:: Your objective ::
Beginning with the line below that contains "Online Chapel | KB-TK (657, 1950)" and ending with the line that contains "Ada Berapa Pribadi Di Dalam Allah Yang Esa Itu? (402, 1539)", copy every line exactly. Copy nothing else.

Records from a dataset
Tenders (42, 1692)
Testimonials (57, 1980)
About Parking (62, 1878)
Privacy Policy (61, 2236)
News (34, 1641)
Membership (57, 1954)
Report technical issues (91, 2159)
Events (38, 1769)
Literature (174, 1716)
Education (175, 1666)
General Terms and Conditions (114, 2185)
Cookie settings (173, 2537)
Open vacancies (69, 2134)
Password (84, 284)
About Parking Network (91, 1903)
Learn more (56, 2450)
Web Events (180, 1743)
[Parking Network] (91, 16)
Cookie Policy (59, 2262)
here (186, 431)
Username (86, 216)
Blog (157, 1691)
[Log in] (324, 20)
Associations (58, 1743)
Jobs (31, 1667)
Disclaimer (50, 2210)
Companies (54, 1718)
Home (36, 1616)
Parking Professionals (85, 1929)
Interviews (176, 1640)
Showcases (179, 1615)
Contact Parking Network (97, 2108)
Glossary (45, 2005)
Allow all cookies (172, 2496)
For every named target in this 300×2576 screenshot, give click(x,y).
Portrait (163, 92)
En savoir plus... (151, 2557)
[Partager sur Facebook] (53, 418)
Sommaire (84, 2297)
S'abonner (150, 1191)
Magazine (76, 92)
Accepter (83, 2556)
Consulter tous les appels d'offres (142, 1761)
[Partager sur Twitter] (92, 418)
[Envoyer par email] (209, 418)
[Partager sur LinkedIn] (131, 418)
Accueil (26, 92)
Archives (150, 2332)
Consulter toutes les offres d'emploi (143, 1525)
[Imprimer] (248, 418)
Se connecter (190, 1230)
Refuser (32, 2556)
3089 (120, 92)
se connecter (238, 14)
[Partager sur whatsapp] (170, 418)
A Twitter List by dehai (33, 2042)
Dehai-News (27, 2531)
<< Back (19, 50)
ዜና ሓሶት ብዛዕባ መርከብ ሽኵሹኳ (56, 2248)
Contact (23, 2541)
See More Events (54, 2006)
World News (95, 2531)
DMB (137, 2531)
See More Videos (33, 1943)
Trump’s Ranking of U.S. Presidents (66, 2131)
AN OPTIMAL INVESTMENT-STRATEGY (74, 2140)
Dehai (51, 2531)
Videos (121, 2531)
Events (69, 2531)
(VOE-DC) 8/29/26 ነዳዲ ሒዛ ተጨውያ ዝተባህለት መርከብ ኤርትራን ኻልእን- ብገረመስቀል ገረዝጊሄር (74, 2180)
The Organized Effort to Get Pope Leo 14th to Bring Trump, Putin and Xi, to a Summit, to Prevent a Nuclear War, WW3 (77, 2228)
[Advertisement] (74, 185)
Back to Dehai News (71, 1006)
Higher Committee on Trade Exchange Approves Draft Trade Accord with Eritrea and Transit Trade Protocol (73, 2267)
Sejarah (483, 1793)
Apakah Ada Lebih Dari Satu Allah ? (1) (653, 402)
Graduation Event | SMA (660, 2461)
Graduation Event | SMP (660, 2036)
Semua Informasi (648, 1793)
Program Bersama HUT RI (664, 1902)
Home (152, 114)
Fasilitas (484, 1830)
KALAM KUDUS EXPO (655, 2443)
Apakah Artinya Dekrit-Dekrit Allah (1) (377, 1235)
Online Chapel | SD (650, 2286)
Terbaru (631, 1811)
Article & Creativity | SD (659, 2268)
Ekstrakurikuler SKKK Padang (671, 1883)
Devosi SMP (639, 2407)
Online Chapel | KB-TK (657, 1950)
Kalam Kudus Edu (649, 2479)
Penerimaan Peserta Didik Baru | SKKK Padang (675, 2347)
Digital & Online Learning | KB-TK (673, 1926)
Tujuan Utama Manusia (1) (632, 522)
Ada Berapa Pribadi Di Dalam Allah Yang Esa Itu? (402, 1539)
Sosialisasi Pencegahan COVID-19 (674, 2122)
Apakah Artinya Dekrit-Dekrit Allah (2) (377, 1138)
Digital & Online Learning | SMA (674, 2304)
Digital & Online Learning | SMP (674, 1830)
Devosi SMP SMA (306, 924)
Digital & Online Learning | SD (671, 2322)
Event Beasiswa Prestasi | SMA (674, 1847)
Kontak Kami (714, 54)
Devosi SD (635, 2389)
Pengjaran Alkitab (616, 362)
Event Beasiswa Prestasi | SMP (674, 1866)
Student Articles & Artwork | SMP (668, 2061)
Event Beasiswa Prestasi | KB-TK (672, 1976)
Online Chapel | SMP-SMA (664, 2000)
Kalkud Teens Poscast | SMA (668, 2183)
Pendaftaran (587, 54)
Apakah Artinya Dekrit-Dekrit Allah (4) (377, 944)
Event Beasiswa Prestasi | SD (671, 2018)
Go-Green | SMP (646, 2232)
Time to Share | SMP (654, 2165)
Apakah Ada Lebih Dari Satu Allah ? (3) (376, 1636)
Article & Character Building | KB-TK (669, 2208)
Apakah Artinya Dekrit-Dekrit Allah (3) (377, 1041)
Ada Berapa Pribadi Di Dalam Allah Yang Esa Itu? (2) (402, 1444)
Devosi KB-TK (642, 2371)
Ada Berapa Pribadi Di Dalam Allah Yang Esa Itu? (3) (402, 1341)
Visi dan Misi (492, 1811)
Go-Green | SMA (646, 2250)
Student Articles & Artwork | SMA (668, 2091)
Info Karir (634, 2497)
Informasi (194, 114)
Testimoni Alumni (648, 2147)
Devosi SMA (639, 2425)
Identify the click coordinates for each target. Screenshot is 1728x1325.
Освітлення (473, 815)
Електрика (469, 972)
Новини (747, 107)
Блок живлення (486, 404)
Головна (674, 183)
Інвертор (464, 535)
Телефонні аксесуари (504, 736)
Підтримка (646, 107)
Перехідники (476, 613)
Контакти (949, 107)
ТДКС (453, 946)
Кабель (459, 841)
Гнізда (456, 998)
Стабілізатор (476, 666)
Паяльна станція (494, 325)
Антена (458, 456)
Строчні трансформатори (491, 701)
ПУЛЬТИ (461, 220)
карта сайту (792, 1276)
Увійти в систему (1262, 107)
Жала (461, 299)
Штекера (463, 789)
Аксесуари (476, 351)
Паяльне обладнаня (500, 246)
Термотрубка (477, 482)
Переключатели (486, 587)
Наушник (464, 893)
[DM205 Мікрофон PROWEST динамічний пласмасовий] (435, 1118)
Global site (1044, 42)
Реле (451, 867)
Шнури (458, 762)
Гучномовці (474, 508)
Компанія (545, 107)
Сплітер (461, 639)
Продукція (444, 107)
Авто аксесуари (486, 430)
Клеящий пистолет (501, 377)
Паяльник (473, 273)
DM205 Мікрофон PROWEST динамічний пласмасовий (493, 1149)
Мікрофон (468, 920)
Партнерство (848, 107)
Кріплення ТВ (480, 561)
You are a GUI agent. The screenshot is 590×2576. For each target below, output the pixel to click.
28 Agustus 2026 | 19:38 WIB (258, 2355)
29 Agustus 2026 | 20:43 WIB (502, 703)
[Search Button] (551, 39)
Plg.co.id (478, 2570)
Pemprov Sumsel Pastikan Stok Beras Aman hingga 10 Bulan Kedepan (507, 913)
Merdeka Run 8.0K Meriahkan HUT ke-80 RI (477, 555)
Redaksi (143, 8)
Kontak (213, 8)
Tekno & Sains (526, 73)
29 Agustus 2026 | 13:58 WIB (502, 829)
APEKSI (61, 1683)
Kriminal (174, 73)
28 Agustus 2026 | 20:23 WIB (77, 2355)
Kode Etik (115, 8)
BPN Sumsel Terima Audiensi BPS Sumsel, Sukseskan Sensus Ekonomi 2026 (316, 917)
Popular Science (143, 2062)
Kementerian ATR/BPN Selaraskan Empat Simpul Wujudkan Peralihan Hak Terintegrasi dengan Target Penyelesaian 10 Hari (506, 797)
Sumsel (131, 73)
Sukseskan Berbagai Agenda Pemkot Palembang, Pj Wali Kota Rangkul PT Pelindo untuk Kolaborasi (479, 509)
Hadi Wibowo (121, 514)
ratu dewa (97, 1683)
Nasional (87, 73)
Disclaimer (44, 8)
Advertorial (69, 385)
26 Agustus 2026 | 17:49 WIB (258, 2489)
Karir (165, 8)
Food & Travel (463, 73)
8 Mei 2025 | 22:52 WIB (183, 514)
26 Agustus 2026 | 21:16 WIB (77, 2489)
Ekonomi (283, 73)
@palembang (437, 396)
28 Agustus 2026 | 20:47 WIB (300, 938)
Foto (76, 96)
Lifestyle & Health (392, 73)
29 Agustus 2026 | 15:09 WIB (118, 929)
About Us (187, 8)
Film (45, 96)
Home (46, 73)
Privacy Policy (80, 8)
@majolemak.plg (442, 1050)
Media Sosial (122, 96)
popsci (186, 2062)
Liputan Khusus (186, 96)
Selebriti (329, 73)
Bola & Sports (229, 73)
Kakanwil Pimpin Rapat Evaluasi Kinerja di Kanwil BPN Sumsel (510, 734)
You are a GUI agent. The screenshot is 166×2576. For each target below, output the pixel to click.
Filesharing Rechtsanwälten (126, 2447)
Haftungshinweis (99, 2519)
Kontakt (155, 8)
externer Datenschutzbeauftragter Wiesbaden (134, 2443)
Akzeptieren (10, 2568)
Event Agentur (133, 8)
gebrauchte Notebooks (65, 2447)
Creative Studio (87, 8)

:: Response area ::
Online Chapel | KB-TK (657, 1950)
Kalam Kudus Edu (649, 2479)
Penerimaan Peserta Didik Baru | SKKK Padang (675, 2347)
Digital & Online Learning | KB-TK (673, 1926)
Tujuan Utama Manusia (1) (632, 522)
Ada Berapa Pribadi Di Dalam Allah Yang Esa Itu? (402, 1539)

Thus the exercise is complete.